EXERCISE DETAILS:
Restate word for word the lines of the entries below, starting with the line that holds "Viewport: 1280px width, 720px" and ending with the line that holds "Open the shopping cart icon", and no others.

ENTRIES SHOWN:
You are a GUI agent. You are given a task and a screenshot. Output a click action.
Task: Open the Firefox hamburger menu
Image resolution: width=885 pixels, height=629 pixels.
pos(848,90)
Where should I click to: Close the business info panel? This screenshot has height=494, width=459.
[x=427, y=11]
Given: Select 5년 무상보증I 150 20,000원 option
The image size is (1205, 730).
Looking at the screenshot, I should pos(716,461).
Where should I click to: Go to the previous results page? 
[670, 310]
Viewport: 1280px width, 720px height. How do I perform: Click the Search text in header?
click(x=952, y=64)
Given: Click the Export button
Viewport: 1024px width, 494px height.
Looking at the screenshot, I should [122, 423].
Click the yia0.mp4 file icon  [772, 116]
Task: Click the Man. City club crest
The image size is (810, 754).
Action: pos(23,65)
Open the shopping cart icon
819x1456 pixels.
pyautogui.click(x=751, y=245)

OUTPUT OF THE TASK:
Viewport: 1280px width, 720px height. How do I perform: Click the Search text in header?
click(x=952, y=64)
Given: Click the Export button
Viewport: 1024px width, 494px height.
Looking at the screenshot, I should [122, 423].
Click the yia0.mp4 file icon  [772, 116]
Task: Click the Man. City club crest
The image size is (810, 754).
Action: pos(23,65)
Open the shopping cart icon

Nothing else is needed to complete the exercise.